Was jedenfalls in Dortmund von polizeilicher Seite geboten wurde,
sollte uns klar machen, daß die Taktik der Blockade zumindest
modifiziert werden muß. Unsererseits gewaltfreie
Sitzblockaden verlieren selbst und gerade für hartgesottene
Pazifisten schnell ihren Reiz, wenn man dabei von Polizeistiefeln
zusammengetreten wird.
Tatsächlich war die Taktik der Blockade in Dortmund bereits
modifiziert gegenüber jener von Dresden. Dort war ja kaum
glaublich, was unsere Seite da an gepflegtem Straßenschach
zelebrierte. Die Blockaden in Dortmund waren demgegenüber
weniger statisch, agiler, spontaner, schneller. Positiv formuliert.
Anders gesagt: In Dortmund war die Sache auf unserer Seite viel
chaotischer angelegt, und die Polizei räumte, was in Dresden
nicht gelang, einige Blockaden. Das zwingt automatisch dazu, sich
was anderes einfallen zu lassen.
Jetzt geht es darum, diese erzwungene Spontaneität in
organisierte und bewußte Bahnen zu überführen.

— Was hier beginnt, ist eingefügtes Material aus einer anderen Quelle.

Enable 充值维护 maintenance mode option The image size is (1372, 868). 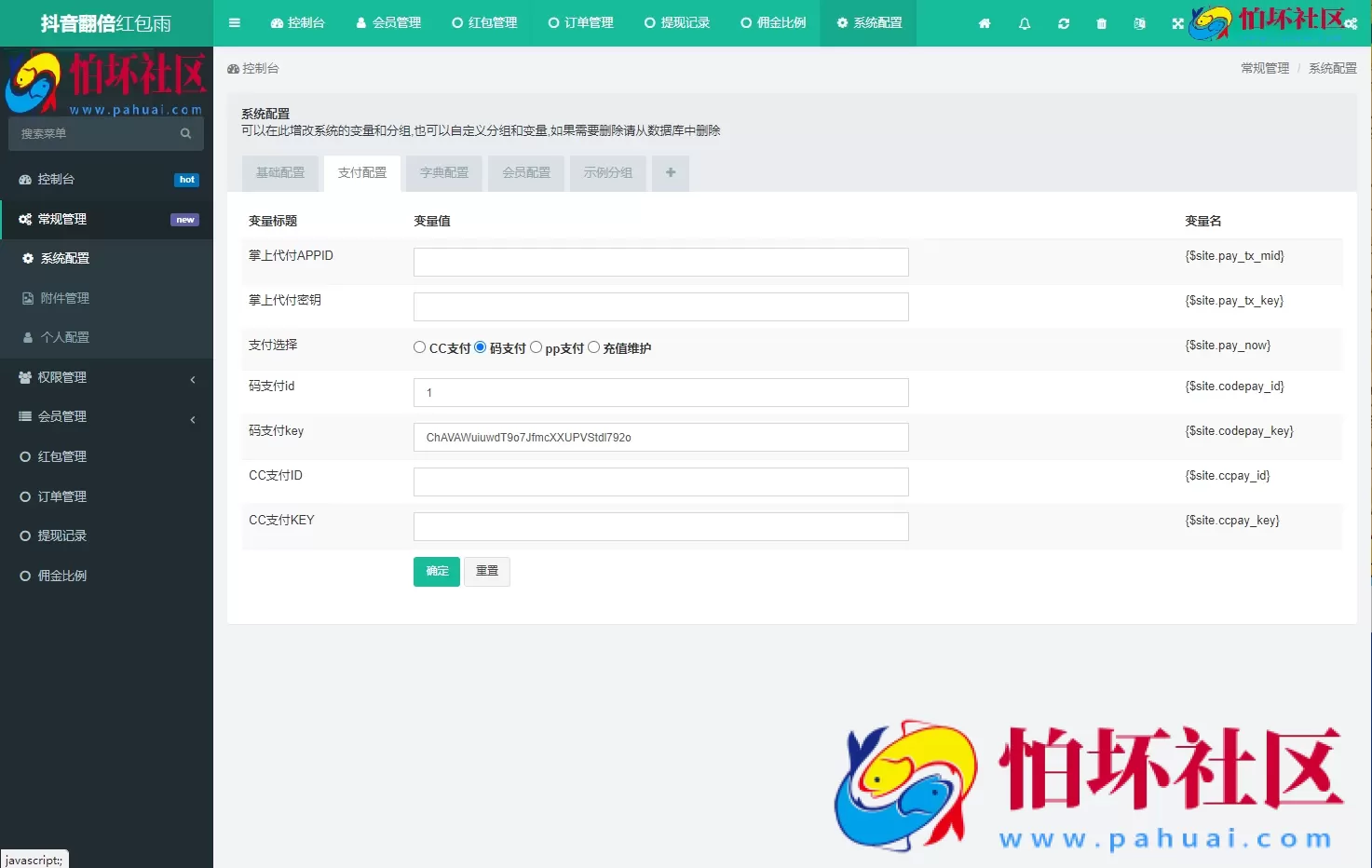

Natürlich bleibt das Ziel einer Blockade auch weiterhin,
daß sie ganz genau da stehenbleibt, wo wir sie – also
uns – hingestellt haben. Wobei ich anmerken möchte,
daß mir das Hinsetzen nie recht eingeleuchtet hat. Eine in
festen Ketten stehende Blockade ist nicht grundsätzlich
leichter zu räumen als eine sitzende. Stehend behält man
aber mehr taktische Optionen bei sich. Der Vorteil sitzender
Blockaden, ihr aufreizend harmloses Erscheinungsbild nämlich,
ist nur von Vorteil, wenn die zahlreiche Anwesenheit von
Medienvertretern oder echter Öffentlichkeit den Hauptschutz
der Blockade bildet.
In jedem Fall sind wir in eine wesentliche bewegtere Phase
eingetreten – und kein einziges taktisches Element sollte in
den Rang eines Dogmas oder auch nur einer unhinterfragten
Angewohnheit erhoben werden. Dies gilt auch für die Blockade
selbst. Ganz allgemein stellt sich die Frage, ob eine Blockade
immerzu eine schnurgerade Linie bilden muß. Sind hier nicht,
je nach konkretem Gelände, ganz andere Formationen
denkbar?
Sehen wir uns den Sieg in Dresden genauer an, so treten neben den
Massenblockaden die kleineren, schnelleren Einheiten, die zwischen
den Blockadepunkten agieren, als taktisch entscheidendes
Phänomen hervor. Diese Kombination mobiler und statischer
Elemente ist der Schlüssel zum Erfolg.